We found out that MS Hyper-V and VMware Server allow only upto 4 cores per
processor whereas Xen Server allows allocation of 8 cores per virtual machine.
So, we took 4 cores as the standard across all platforms. But we also tested for
8 cores with the Xen Server, so that we get to know the difference in
performance.

For managing VMware server and Xen Server, we used a Core2 duo machine with 1
GB RAM where we installed clients for both, Xen Center for Xen Server and VMware
infrastructure management console for VMware Server. The management machine and
the Server were connected over Gbps network. We also tried running SunGard on
the virtual machine of different platforms, but it didn’t run.

Test results
CINEBENCH 10 64-bit: Initially we started the test with CINEBENCH 10 which
measures the performance of processor and graphic cards.

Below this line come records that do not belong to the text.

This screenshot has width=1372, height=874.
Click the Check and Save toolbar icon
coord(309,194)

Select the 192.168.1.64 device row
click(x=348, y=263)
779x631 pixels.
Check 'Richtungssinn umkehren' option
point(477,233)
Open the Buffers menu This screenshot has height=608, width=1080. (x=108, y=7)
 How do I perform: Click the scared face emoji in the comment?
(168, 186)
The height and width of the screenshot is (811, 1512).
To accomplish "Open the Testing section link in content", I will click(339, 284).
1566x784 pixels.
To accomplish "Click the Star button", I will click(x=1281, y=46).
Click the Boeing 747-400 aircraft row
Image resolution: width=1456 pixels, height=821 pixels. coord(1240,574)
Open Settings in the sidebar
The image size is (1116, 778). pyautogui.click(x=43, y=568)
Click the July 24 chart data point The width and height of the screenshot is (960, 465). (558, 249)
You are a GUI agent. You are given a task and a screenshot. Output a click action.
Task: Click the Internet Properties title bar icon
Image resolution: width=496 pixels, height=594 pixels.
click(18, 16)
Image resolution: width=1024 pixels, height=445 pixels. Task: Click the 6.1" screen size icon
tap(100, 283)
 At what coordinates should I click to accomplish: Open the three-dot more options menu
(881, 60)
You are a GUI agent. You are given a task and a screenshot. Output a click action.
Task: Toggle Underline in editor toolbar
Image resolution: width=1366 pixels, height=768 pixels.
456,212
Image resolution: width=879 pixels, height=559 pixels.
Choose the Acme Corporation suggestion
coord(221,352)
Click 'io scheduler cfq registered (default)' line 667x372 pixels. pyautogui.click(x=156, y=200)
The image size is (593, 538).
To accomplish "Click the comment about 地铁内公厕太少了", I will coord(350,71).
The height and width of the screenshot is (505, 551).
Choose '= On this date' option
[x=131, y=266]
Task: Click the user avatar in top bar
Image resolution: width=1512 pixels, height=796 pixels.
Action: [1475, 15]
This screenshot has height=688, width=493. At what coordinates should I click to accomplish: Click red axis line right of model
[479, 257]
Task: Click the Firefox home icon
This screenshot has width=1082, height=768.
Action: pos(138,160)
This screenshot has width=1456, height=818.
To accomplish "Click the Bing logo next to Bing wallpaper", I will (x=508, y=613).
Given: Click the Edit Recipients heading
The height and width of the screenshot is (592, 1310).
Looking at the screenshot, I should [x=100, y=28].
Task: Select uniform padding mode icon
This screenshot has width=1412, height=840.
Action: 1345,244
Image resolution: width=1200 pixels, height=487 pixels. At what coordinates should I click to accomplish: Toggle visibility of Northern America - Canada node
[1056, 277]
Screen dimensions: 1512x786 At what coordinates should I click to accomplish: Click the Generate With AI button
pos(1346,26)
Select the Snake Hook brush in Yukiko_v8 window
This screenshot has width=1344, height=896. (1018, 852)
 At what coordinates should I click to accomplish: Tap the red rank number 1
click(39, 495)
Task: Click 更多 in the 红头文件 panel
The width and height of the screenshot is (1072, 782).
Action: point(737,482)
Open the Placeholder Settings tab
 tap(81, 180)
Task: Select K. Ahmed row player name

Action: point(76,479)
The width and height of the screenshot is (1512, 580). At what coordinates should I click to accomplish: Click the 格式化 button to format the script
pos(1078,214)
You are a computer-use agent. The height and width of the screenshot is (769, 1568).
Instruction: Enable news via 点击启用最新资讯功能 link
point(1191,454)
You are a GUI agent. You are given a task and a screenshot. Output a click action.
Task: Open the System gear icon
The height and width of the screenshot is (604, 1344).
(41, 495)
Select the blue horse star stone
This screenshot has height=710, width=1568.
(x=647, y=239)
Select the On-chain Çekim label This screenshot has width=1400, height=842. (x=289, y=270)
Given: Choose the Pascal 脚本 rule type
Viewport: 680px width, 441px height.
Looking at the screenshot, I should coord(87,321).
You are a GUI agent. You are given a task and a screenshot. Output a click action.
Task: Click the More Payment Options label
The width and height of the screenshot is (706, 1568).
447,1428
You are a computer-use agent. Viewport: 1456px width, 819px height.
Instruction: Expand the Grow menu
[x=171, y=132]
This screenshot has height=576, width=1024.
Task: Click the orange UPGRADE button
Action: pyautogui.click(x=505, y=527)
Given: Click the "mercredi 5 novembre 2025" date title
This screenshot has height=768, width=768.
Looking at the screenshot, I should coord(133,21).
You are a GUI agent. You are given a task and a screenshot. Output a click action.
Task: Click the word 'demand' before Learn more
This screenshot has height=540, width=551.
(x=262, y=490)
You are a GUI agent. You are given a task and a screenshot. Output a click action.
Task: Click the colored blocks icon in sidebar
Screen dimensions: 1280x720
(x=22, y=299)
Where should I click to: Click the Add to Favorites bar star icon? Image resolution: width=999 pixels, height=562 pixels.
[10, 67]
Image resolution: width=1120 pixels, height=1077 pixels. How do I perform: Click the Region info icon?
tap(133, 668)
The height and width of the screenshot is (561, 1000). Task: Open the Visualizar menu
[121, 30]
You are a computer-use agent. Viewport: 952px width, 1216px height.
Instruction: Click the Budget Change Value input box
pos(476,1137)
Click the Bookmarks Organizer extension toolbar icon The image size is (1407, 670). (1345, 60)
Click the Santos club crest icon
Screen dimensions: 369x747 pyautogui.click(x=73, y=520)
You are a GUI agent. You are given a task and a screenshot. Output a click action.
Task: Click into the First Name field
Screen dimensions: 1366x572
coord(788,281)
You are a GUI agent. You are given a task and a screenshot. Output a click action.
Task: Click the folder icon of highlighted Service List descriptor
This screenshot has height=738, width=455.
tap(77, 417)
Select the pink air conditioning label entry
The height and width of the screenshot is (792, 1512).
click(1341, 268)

We first installed Windows Server Datacenter 2008 along with Hyper-V on the
Dunnington server. Then we created a new virtual machine with 4 cores, 15 GB RAM
and 20 GB HDD. On the virtual machine we installed Windows Server 2003
Enterprise 64-bit Edition.

Once the OS installation finished we installed CINEBENCH 10 on the virtual OS
and then ran the benchmark. With one core on Hyper-V it gave 3052 CB-CPU and for
4 Cores it gave 10565 CB-CPU. Next we installed Xen Server on Dunnington server
and with its client tool, we created a new virtual machine. We allocated the
same resources as for the previous virtual machine, and installed Windows Server
2003 Enterprise 64-bit. Again we installed CINEBENCH 10 and ran the benchmark.
For one core it gave a score of 3028 CB-CPU which is slightly less than Hyper-V
but on 4 cores it gave 11057 which is higher than Hyper-V. We repeated the same
process with VMware Server, and with one core, CINEBENCH 10 gave 3079 CP-CPU
which is a bit higher than both Hyper-V and Xen Server. With 4 cores it gave
11103 CB-CPU with is higher than both Hyper-V and Xen Server. We also tested
CINEBENCH 10 on 8 cores with Xen Server and found that the score were really
amazing. It gave a score of 19458 CB-CPU which is far greater than what 4 cores
can provide.

POV Ray: Next we used the ray tracing program POV Ray which is again
used for CPU benchmarking. It uses the ray tracing rendering technique to
calculate how may image pixels are rendered per second by simulating how light
travels in real world. For running this benchmark we followed the same procedure
as that for running CINEBENCH 10.

We installed the host OS and then created a guest with Windows Server 2003
Enterprise OS, and allocated the same resources as that while running CINEBENCH
10. In Hyper-V it rendered 118.18 PPS over 147456 pixel which took a total of
1247.75 seconds.

In the case of VMware Server it rendered 116.42 PPS over the same amount of
pixels which is less compared to Hyper-V. And also the total time taken by
VMware Server is 1266.55 seconds which is more than Hyper-V. On Xen Server, POV
Ray rendered 119.68 PPS over 147456 pixels which is more as compared to the two
other platforms and took 1233.36 seconds which is also lesser than both. But on
8 cores for Xen server, it rendered only 119.60 PPS over the same amount of
pixels.

The reason behind this is that POV Ray used a maximum of 3 cores, and that
too not simultaneously.

Linpack: Next we ran Linkpack which is the toughest test for any
server. It measures a system’s floating point computing power by making the
system solve an N by N linear equation (ie Ax = b). It calculates the maximum
number of GFlops that can be generated.

The setup for running this benchmark is similar to the previous benchmarks.
On Hyper-V it gave 28.6 GFlops and on VMware server it gave 29.93 GFLops which
is good as compared to Hyper-V. But for achieving these results we had to do
some tweaking to its input file. On the Xen server Linpack gave 33.84 GFlops
which is better than the other two.

Now with 8 cores the figure was really amazing. It gave 64.25 GFlops which is
comparable to any physical server score.

We reviewed the Harpertown server (January 2008 issue) with two 3 Ghz
quad-core processors, 16 GB RAM and two 200 GB SATA hard disks connected through
a PCI-X RAID controller. On Harpertown, Linpack gave 65 GFlops which is a bit
higher than this virtual machine created on Xen Server.